Interpretable Neural Networks with PyTorch

Learn how to build feedforward neural networks that are interpretable by design using PyTorch.

Interpretable Neural Networks With PyTorch
Photo by Jan Schulz # Webdesigner Stuttgart on Unsplash


There are several approaches to rate machine learning models, two of them being accuracy and interpretability. A model with high accuracy is what we usually call a good model, it learned the relationship between the inputs X and outputs y well.

If a model has high interpretability or explainability, we understand how the model makes a prediction and how we can influence this prediction by changing input features. While it is hard to say how the output of a deep neural network behaves when we increase or decrease a certain feature of the input, for a linear model it is extremely easy: if you increase the feature by one, the output increases by the coefficient of that feature. Easy.
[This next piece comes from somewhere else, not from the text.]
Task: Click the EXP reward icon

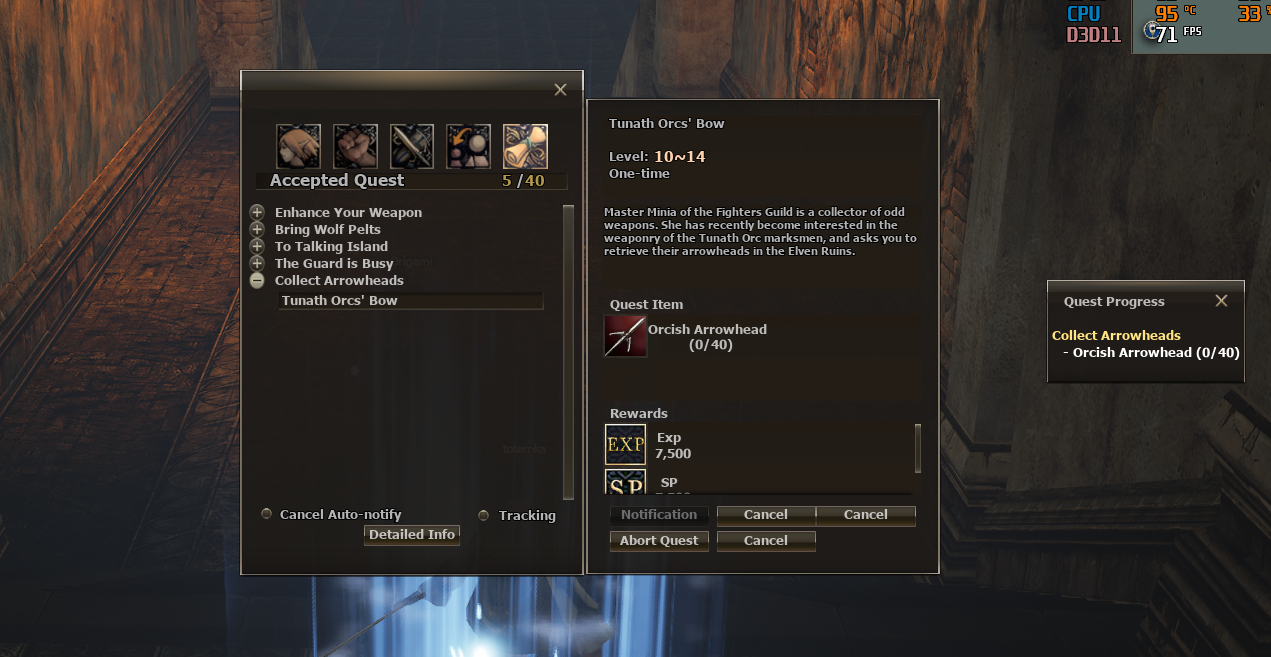Action: 626,444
Now, you have probably often heard something like this:

“There are interpretable models an there are well-performing models.” — someone who doesn’t know it better

However, if you have read my article about the Explainable Boosting Machine (EBM), then you already know that this is not true. The EBM is an example of a model that has a great performance while being interpretable.

The Explainable Boosting Machine

For my old article, I created the following figure displaying how we can place some models in the interpretability-accuracy space.
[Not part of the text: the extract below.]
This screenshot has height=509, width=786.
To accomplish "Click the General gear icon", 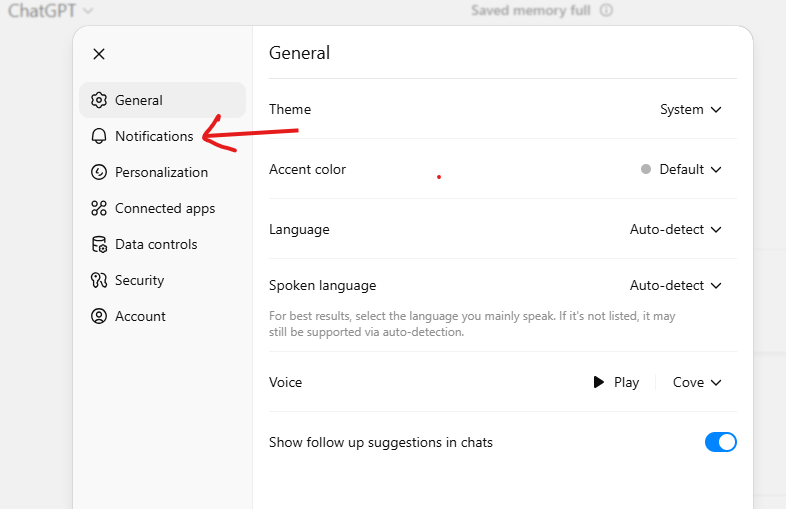I will tap(99, 100).
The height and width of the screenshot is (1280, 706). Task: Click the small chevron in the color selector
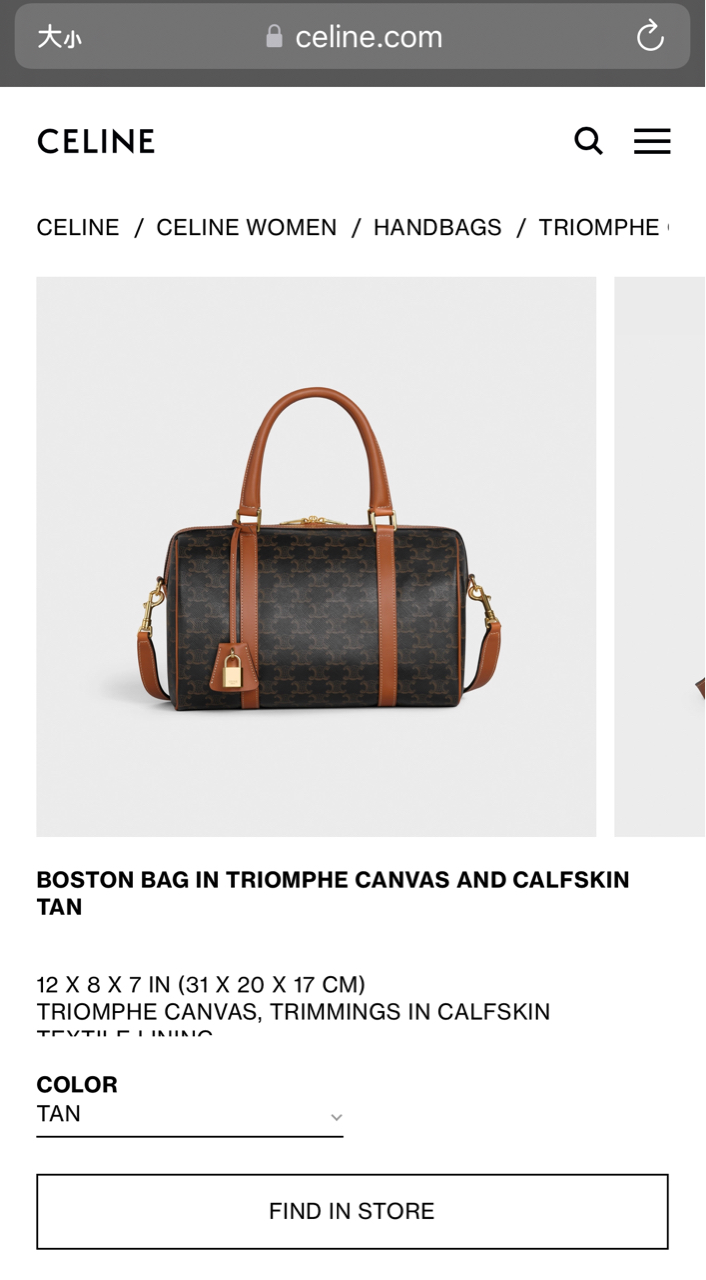337,1117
Interpretable Neural Networks With PyTorch
Image by the author.


In particular, I placed the deep neural networks (omitting the deep) more in the very accurate, but hard to explain region. Sure, you can mitigate the interpretability issue to some extent by using libraries like shap or lime, but these approaches come with their own set of assumptions and problems. So, let us take another path and create a neural network architecture that is interpretable by design in this article.

Disclaimer: The architecture that I am about to present just came to my mind. I do not know if there is literature about it already, at least I could not find anything. But if you know of any paper that does what I am doing here, please let me know! I will put it in the references then.
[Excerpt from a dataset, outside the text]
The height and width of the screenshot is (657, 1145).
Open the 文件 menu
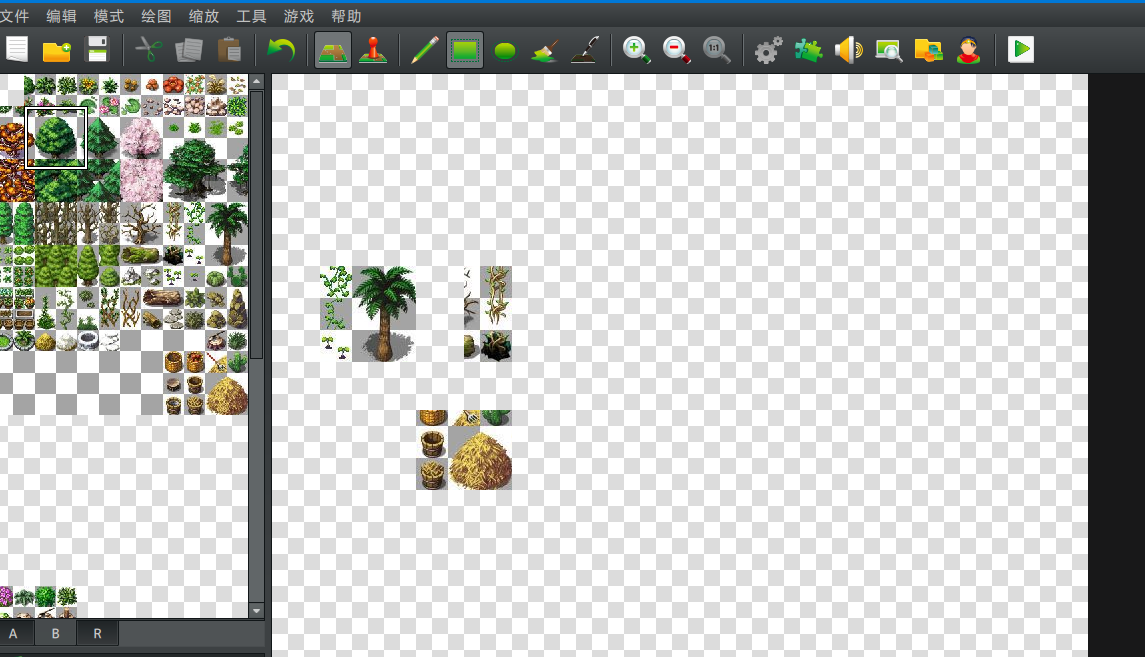point(14,16)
Interpretable Architecture Idea

Please note that I expect that you know how feedforward neural networks work. I will not give a full introduction here because there are many great resources about it already.

Consider the following toy neural network, having three input nodes x₁, x₂, x₃, a single output node ŷ, and three hidden layers with six nodes each. I omitted bias terms here.

Interpretable Neural Networks With PyTorch
Image by the author.


The problem with this architecture for interpretability is that the inputs get all completely mixed together because of the fully connected layers. Each single input node influences all hidden layer nodes, and this influence gets more complicated the deeper we go into the network.


Inspiration by Trees

It is usually the same for tree-based models because a decision tree can potentially use every feature to create a split if we do not restrict it. For example, standard gradient boosting and its derivations like XGBoostLightGBM, and CatBoost are not really interpretable on their own.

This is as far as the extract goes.